Find the line with "This screenshot has width=856, height=799." in the entries below. Repeat it, every following line, and the line with "Task: Select Time Machine in the sidebar", exactly and with nothing added.

##############################

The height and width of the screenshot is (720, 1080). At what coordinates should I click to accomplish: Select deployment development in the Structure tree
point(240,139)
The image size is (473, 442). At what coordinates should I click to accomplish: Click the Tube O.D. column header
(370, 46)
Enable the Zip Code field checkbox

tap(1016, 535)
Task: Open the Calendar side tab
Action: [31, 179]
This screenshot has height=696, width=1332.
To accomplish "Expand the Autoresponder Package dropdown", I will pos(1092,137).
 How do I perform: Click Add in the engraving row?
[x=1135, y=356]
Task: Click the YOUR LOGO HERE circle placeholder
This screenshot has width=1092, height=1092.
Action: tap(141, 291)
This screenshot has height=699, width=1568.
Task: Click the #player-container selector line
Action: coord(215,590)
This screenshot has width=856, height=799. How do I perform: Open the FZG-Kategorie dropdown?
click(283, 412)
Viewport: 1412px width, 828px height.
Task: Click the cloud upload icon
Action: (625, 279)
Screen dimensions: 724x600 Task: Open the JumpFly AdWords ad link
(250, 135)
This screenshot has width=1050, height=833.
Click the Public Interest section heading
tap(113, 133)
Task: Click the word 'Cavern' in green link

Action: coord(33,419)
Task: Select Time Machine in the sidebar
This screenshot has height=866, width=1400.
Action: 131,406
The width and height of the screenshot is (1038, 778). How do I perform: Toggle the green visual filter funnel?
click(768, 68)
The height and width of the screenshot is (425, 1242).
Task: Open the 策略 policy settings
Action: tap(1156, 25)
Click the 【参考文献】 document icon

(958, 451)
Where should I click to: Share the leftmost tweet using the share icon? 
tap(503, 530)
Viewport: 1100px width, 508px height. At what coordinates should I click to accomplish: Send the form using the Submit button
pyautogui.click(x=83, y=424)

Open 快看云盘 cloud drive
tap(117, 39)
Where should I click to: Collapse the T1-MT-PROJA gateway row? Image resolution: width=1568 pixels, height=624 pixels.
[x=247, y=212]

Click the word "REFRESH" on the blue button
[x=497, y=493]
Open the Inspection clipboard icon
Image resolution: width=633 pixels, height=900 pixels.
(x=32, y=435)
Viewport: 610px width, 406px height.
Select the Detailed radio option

##############################

RESPONSE BELOW ::
This screenshot has width=856, height=799. How do I perform: Open the FZG-Kategorie dropdown?
click(283, 412)
Viewport: 1412px width, 828px height.
Task: Click the cloud upload icon
Action: (625, 279)
Screen dimensions: 724x600 Task: Open the JumpFly AdWords ad link
(250, 135)
This screenshot has width=1050, height=833.
Click the Public Interest section heading
tap(113, 133)
Task: Click the word 'Cavern' in green link

Action: coord(33,419)
Task: Select Time Machine in the sidebar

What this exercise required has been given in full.